Page MenuHomePhabricator

Add a "Reset parent IDs" checkbox to the undelete interface
Closed, DeclinedPublic

Description

With T183375, undeletion no longer sets the parent IDs for the undeleted revisions to the "expected" one given by the previous revision by ID (usually, but not always, also the previous revision by timestamp), but instead to the ar_parent_id values. For example, look at the history of Ernest Madu on Wikipedia, and you'll see that revision 820864133 has parent ID 0 (with an "N" mark in the user's contribs) instead of 820863993. While T183375 may have been a good idea, there are situations (such as selective undeletion or history splits) where it would be better to reset the parent IDs like they had always been.

Proposal
Add a new checkbox (unchecked by default) saying "Reset parent IDs" or something similar that, if checked, will fallback to the old behavior of resetting the parent revisions. If unchecked, ar_parent_id will be used as the rev_parent_id for the undeleted revisions, which is the current apparent behavior per T183375.

Alternative proposal
Always use the existing value of ar_parent_id unless it is "wrong" for any reason that can be automatically determined. If any of the following apply, the existing value will be ignored and the result of the getPreviousRevisionId function in RevisionStore.php will be used instead.

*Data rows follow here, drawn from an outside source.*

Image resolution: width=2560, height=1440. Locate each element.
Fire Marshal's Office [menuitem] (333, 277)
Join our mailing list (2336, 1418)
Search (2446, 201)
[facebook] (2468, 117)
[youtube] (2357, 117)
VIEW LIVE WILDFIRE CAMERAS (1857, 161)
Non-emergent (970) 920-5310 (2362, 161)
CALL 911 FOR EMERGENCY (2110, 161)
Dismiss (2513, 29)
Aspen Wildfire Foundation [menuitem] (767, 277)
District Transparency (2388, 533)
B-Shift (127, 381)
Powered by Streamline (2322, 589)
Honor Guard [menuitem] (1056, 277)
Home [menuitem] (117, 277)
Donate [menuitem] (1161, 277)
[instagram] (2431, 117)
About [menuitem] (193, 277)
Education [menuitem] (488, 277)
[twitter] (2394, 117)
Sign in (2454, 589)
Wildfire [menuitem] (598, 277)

  1. The existing value is an unselected deleted revision for the same page title.
  2. The existing value is a revision, deleted or otherwise, from another different page title.
  3. The existing nonzero value is already used as the rev_parent_id for an earlier undeleted revision.
  4. The existing value is zero, but there are earlier selected revisions with the same ar_page_id.
  5. The existing value is a later selected revision, or a later live revision.
  6. The revision is the earliest one to be undeleted, and there are no earlier revisions in the page's live history (in this case, the rev_parent_id will be automatically set to zero).

Advantages (pros) of resetting parent IDs

  • Never makes revisions with broken parent revisions (T186280 and T193211; useful when removing unwanted edits with selective undeletion, although using revision deletion would be even better)
    • But don't use the checkbox when the only reason you are doing selective undeletion is that there are too many revisions to be undeleted at once, because it would cause the second disadvantage below
  • Always treats the oldest revision as a page creation (useful when splitting histories)
  • Allows fixing incorrect cases (e.g. Template talk:Db-g1/Archive 1 or Gema Switzerland on Wikipedia; usually caused by imports done in 2015 or earlier or undeletions of revisions deleted in pre-1.5 versions of MediaWiki; see also T38976)
  • May be used to correct previous selective undeletions that should have been full ones (otherwise, we might get 2 revisions with the same parent revision)
  • May also be used to fix some of the disadvantages below

Disadvantages (cons) of resetting parent IDs

  • May cause creation edits to suddenly become treated as non-creation edits if a deleted page has been recreated
    • To fix this, delete the page and then repeatedly undelete groups of revisions with the checkbox checked, starting from the latest group and then moving backward to earlier groups, where the groups consist of all revisions that originally belonged to one page ID
  • May conversely cause non-creation edits to become unexpectedly treated as creation edits
    • To fix this, delete the page and then undelete all of the revisions with the checkbox checked, trying repeatedly if necessary until it no longer gives an error (or just pick a small number n (e.g. 100) and then repeatedly undelete at most n revisions at a time with the checkbox checked, starting from the earliest n revisions, then the next n, etc., until there are no more revisions to be undeleted)
  • May cause minor edits to no longer appear minor in terms of the red negative or green positive "change in size" number in the history
    • To prevent this, always select the previous revision as well when selecting a minor revision
  • May cause null revisions resulting from imports to have rev_parent_id set to the latest revision imported at the time instead of the immediately preceding revision by timestamp with the same text
    • To fix this, delete the page, undelete all the non-imported revisions (including the null revision from the import) with the checkbox checked, and then undelete the imported revisions leaving the checkbox unchecked

Neutrality of resetting parent IDs

  • Won't make a difference in most cases, where the page had just one deletion log entry excluding revision visibility changes

In general, to determine whether the proposed checkbox should be used or not, ask yourself: Does resetting the parent revisions improve the structure of the page's history?. If the answer is "yes", then use the checkbox; otherwise don't. Theoretically, the checkbox could allow the parent revision for a given revision to be changed to any desired revision with a smaller ID and earlier timestamp. But as long as the checkbox is not being used abusively, this shouldn't be a problem to worry about. Another suggestion is to never do "bad history merges", because bad things could happen with parent IDs (as the history of the page Mord Fustang on Wikipedia shows); in particular, when a redirect was deleted to make way for a move, make sure not to accidentally undelete the deleted redirect revisions.

Event Timeline

What does "sets the revision parent id to an automatically pre-determined value based on comparing rev_id values" mean? What makes the old behaviour (whatever that is) a correct behaviour worth preserving?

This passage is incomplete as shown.